-- BEGIN Selected excerpt --

Xhodan wrote:Archiplex wrote:Truth be told, the best luck you'll have is by manually looking up recipes of the type of fep you'd like to find on the
cookbook and how hard it is to cook it, and seeing what you're capable of.
As for how the cooking system works....
The easy way to say is that it's chaotic and a matter of trial-and-error to find good foods. The ingredients you add to a meal each impact the stats of that meal in different ways, USUALLY relating to the normal effect of the meal (for example, autumn steaks made of bear meat will give a ton of +2 str/+1 str), but not always. There's no rhyme or reason to this madness either, so it's just a matter of experimenting and noting down 'good' recipes. For example, a Jotun's morsel made of walrus meat and cow milk gives a spread of stats, mainly con/wil and some int. Throwing a kvann in there as a spice suddenly fucking *flips* the entire recipe's stats to be heavily leaning on int+2 feps- but I can't find any other recipe where Kvann's do the same.
That's the best I can give you. The impact each food has
sometimes has to do with the stats the food gives, and other times flips on its head and gives very different stats. Good luck!
This helps a lot! Thank you, few other questions I have as related to FEP's. I know, at least I think I know that int, dex, and psi are the important ones as far as crafting goes? Would it hurt to try and level everything across the board that way I have a more rounded character or is something like that not very optimal? Secondly I wanted to ask, abilities, such as carpentry, masonry etc. Are these linked to your stats?
Each different 'category' of things require different stats; it's usually most efficient to have a different character for each different 'job'.
For example, for smithing, strength and psy are the two 'big' stats, although some things also want dexterity.
Cooking food generally needs dexterity and perception
Int is pretty rare as far as being needed to craft, but some things need it.

-- END Selected excerpt --
-- BEGIN Information shown --

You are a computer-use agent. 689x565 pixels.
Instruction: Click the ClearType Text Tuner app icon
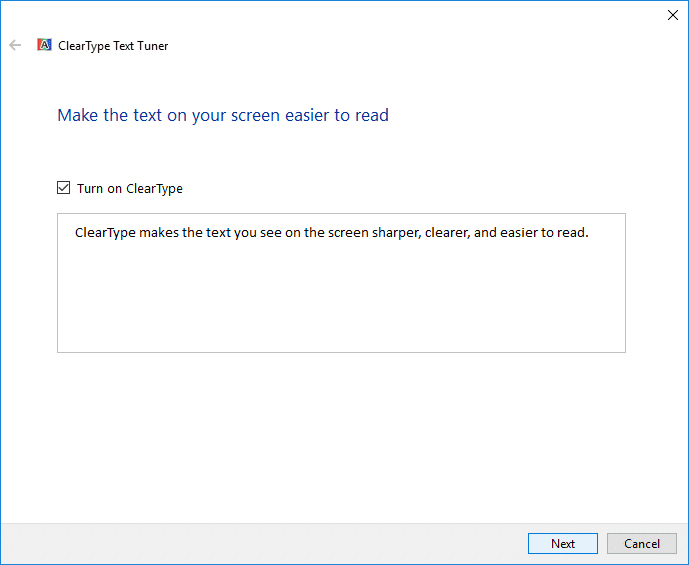click(x=44, y=45)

-- END Information shown --

Given request » In the forum discussion about cooking and stats, which two stats are called the "big" ones for smithing? The material after the cooking discussion is separate from it.

Exercise solution » Strength and psy.